What sets winners apart? Just listen to the way they talk. You’ll never hear “I did pretty good at a contest one time, then once I got into a school and finished it.” That’s how wanderers talk. That’s how people who “hope for the best” talk. They don’t strategize, they don’t define, and when they lose they don’t acknowledge the loss. Winners speak in specifics, “I applied for a scholarship, got it, and went on to achieve an 89th percentile in my graduating class. Then I set a recreational skiing goal for myself of 12 ski trips per season and wound up enjoying 15!” Notice the difference? Even if they aren’t setting monumental goals for themselves they know what success is defined by for their goal and they know what failure is defined by.

Most people don’t define their goals because it presents them with accountability. If they fail to reach their goal, it becomes visible, possibly painful, and no one is responsible for it but them. Maybe they haven’t flexed that muscle and don’t know how to deal with losses. Still, you and I both know that winners have to deal with losses, too. No one is perfect. You do not get better at handling loss by not playing. You must play the game voluntarily. That’s what an apprenticeship is all about. It puts you in situations, environments, and presents you with tasks that you stand a good chance at losing at. With practice, knowledge seeking, and help you can master all of those things. If you aren’t playing the game, there’s no way to win. Wayne Gretzky said it best, “You miss 100% of the shots you don’t take.”

Start small, and start from different angles in your life.

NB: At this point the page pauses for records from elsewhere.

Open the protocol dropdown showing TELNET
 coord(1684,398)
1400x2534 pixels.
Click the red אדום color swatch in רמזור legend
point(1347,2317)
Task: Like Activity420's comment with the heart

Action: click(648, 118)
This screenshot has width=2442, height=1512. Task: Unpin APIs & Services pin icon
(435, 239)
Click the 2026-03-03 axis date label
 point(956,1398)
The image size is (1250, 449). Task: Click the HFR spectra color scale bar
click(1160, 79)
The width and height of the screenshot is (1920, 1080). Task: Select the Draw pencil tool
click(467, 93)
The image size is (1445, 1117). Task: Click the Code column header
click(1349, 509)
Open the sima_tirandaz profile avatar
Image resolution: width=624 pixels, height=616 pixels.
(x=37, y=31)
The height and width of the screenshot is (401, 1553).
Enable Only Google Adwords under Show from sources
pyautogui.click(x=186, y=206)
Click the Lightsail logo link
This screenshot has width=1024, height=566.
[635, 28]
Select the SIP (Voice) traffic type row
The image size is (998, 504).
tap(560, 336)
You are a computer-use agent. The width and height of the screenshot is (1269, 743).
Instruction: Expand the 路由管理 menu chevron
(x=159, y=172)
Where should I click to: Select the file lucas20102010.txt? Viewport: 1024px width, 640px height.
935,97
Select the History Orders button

Set a goal of 30 push-ups each day. That’s a small, repetitive W. Compliment 2 people per day, just for them. That’s an outward W. Plan a camping trip or a holiday for 3 months in advance. That’s a longer term W (once it’s planned and taken!). Ask a journeyman what their best practices are on a new tool each time you can. Pay attention and absorb their skills. That’s a W they’ll remember and trust you with in the future. Each of these come with potential hurdles, but that’s what you’re training to handle. Before long, your station in life will improve because of YOUR actions and you’ll be able to speak on what specific things got you there. All those things you’ve defined, and more, will be part of your winning streak. Your definitions. Your W’s.